== Problem statement ==
Take the line that contains "The width and height of the screenshot is (1344, 681)." and each line after it to the end of the material below, and return them exactly, minus the pictures.

== Records supplied ==
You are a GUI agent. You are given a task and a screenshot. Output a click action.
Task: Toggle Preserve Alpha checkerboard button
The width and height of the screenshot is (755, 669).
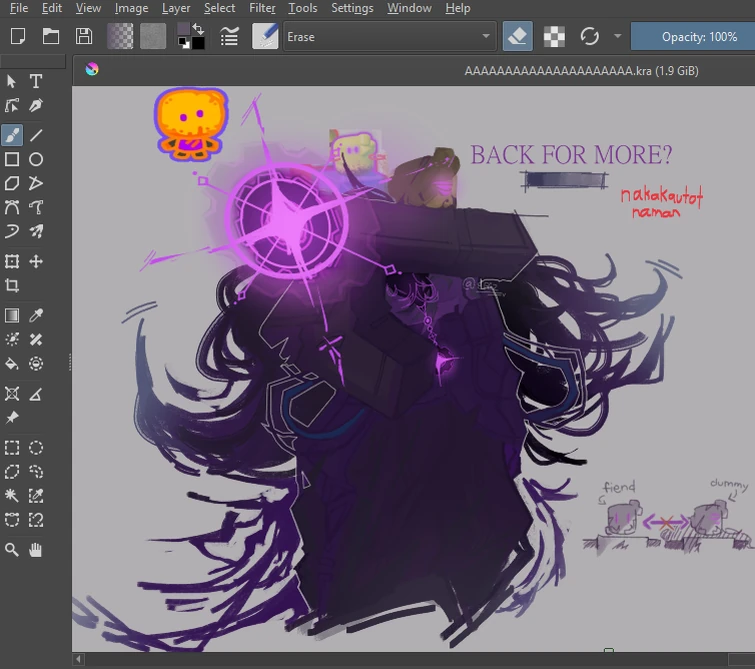553,37
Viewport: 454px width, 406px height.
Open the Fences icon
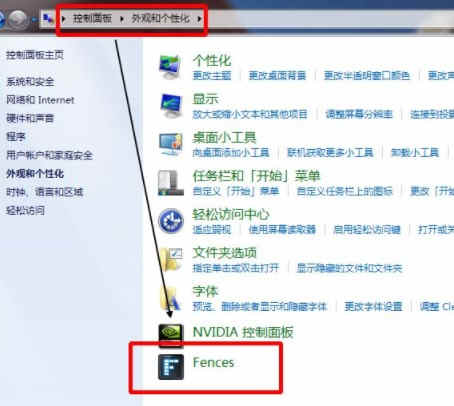point(171,367)
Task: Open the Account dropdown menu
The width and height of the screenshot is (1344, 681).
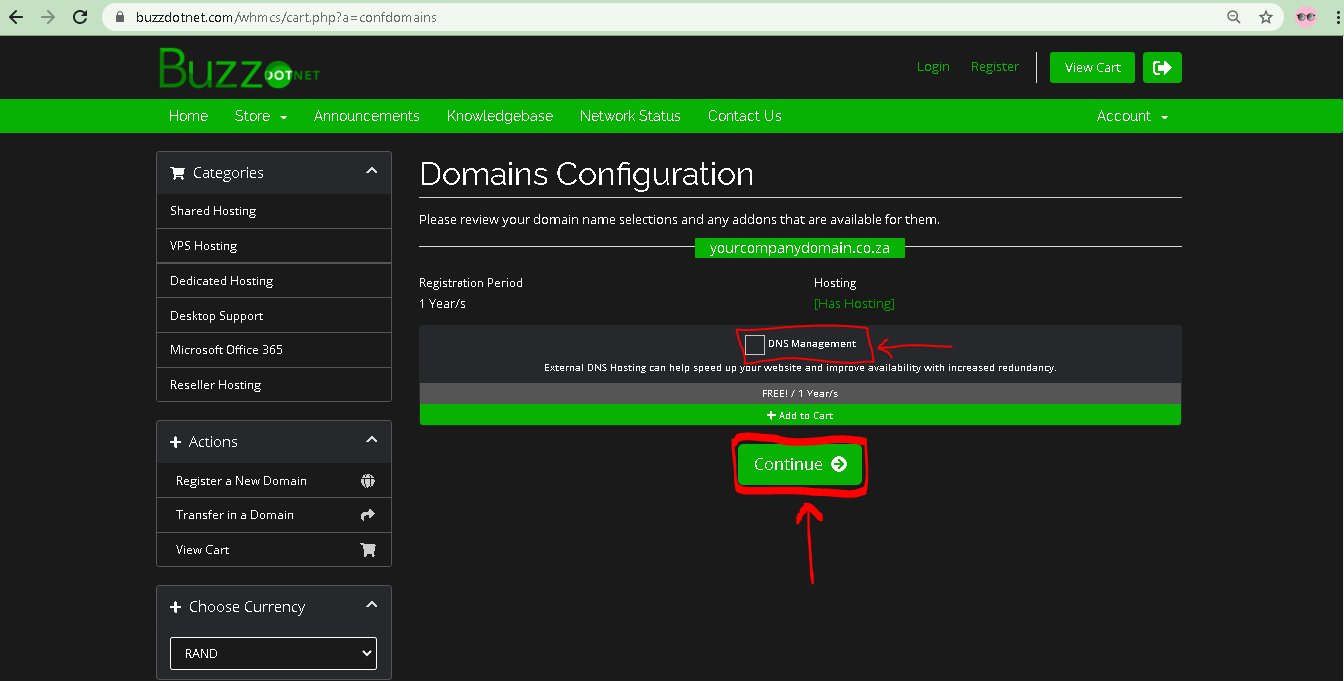Action: click(1132, 116)
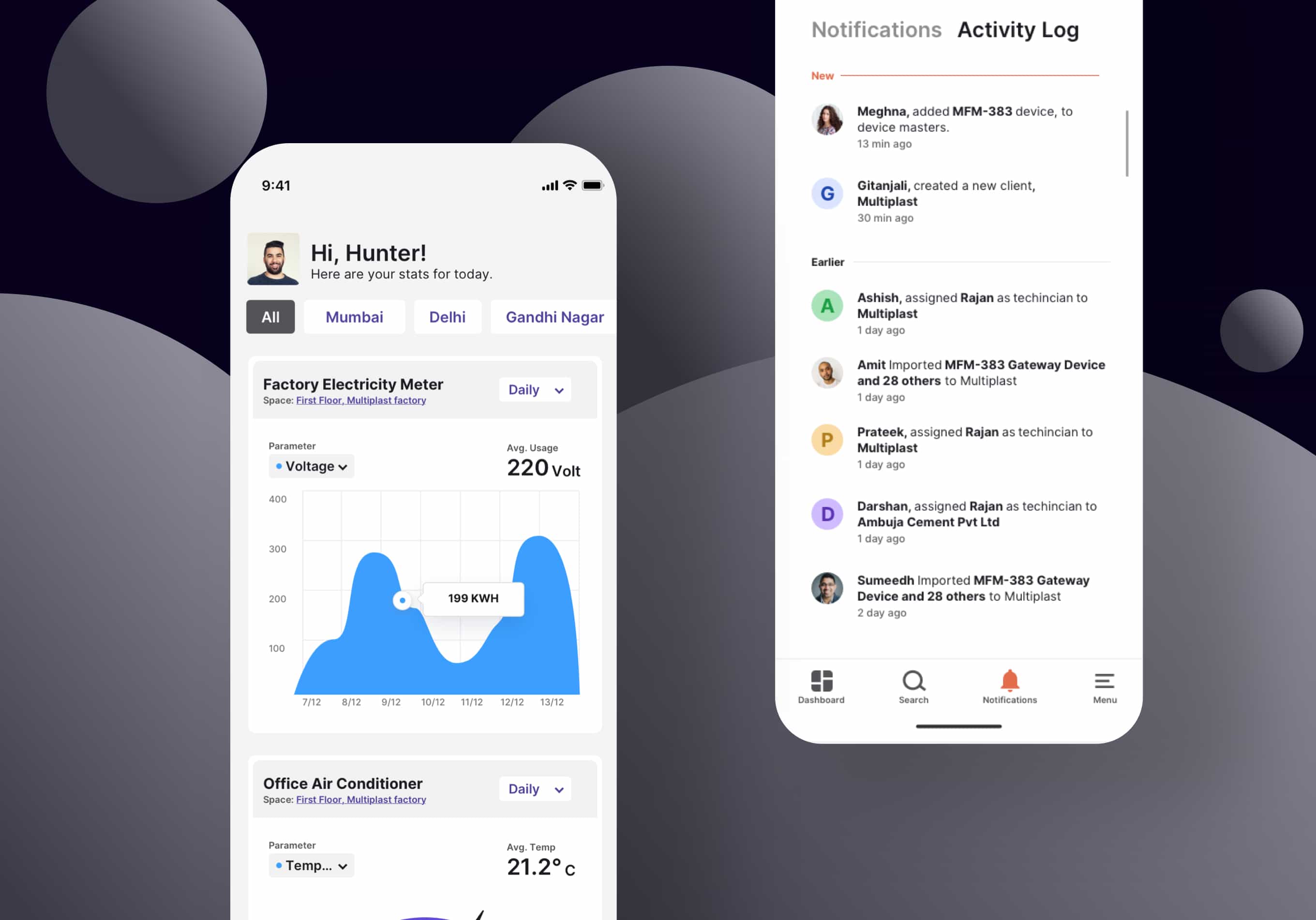Open the Search panel
Image resolution: width=1316 pixels, height=920 pixels.
pyautogui.click(x=913, y=685)
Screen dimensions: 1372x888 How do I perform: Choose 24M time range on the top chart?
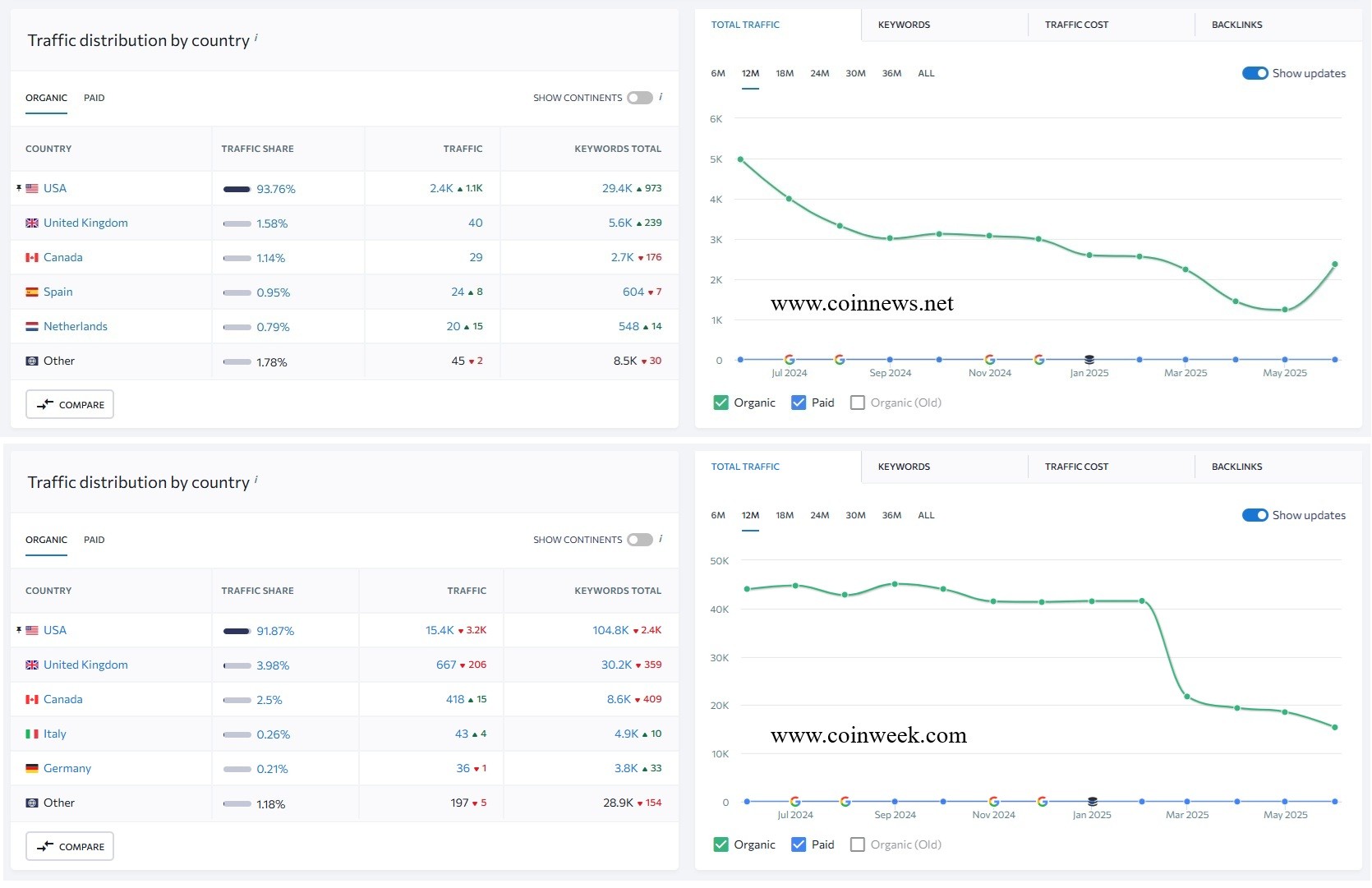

== Task output ==
The width and height of the screenshot is (1344, 681).
Action: click(1132, 116)
Open the Search panel
Image resolution: width=1316 pixels, height=920 pixels.
pyautogui.click(x=913, y=685)
Screen dimensions: 1372x888 How do I perform: Choose 24M time range on the top chart?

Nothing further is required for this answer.